**** Records for processing ****
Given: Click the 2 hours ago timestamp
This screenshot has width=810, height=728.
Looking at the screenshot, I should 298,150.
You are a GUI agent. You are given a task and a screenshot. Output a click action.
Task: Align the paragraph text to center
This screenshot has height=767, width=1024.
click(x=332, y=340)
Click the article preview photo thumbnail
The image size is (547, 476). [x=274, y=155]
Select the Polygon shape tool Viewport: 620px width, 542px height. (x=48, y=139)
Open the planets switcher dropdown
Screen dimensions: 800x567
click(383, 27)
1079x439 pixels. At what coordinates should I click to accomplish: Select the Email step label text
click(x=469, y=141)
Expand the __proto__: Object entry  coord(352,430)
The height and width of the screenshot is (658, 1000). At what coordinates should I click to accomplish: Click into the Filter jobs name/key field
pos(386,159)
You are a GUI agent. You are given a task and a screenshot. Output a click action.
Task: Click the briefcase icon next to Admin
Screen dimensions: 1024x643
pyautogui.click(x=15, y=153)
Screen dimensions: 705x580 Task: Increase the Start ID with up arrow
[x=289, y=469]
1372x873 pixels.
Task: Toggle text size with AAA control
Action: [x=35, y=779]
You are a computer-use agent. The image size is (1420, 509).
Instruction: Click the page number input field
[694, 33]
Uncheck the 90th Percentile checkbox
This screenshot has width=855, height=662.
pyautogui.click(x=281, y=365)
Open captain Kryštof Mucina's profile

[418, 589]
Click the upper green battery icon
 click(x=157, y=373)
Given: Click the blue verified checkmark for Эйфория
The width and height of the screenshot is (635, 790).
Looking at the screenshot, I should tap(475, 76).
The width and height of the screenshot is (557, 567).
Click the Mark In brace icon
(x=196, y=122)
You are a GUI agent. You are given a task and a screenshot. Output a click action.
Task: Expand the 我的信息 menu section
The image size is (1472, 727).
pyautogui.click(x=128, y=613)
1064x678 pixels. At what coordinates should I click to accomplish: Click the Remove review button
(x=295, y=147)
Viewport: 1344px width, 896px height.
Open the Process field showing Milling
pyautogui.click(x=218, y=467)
****
- [Exercise prompt] Can you reproduce every row above word for word, with nothing changed or left out?

- [Result for this task]
Given: Click the 2 hours ago timestamp
This screenshot has width=810, height=728.
Looking at the screenshot, I should 298,150.
You are a GUI agent. You are given a task and a screenshot. Output a click action.
Task: Align the paragraph text to center
This screenshot has height=767, width=1024.
click(x=332, y=340)
Click the article preview photo thumbnail
The image size is (547, 476). [x=274, y=155]
Select the Polygon shape tool Viewport: 620px width, 542px height. (x=48, y=139)
Open the planets switcher dropdown
Screen dimensions: 800x567
click(383, 27)
1079x439 pixels. At what coordinates should I click to accomplish: Select the Email step label text
click(x=469, y=141)
Expand the __proto__: Object entry  coord(352,430)
The height and width of the screenshot is (658, 1000). At what coordinates should I click to accomplish: Click into the Filter jobs name/key field
pos(386,159)
You are a GUI agent. You are given a task and a screenshot. Output a click action.
Task: Click the briefcase icon next to Admin
Screen dimensions: 1024x643
pyautogui.click(x=15, y=153)
Screen dimensions: 705x580 Task: Increase the Start ID with up arrow
[x=289, y=469]
1372x873 pixels.
Task: Toggle text size with AAA control
Action: [x=35, y=779]
You are a computer-use agent. The image size is (1420, 509).
Instruction: Click the page number input field
[694, 33]
Uncheck the 90th Percentile checkbox
This screenshot has width=855, height=662.
pyautogui.click(x=281, y=365)
Open captain Kryštof Mucina's profile

[418, 589]
Click the upper green battery icon
 click(x=157, y=373)
Given: Click the blue verified checkmark for Эйфория
The width and height of the screenshot is (635, 790).
Looking at the screenshot, I should tap(475, 76).
The width and height of the screenshot is (557, 567).
Click the Mark In brace icon
(x=196, y=122)
You are a GUI agent. You are given a task and a screenshot. Output a click action.
Task: Expand the 我的信息 menu section
The image size is (1472, 727).
pyautogui.click(x=128, y=613)
1064x678 pixels. At what coordinates should I click to accomplish: Click the Remove review button
(x=295, y=147)
Viewport: 1344px width, 896px height.
Open the Process field showing Milling
pyautogui.click(x=218, y=467)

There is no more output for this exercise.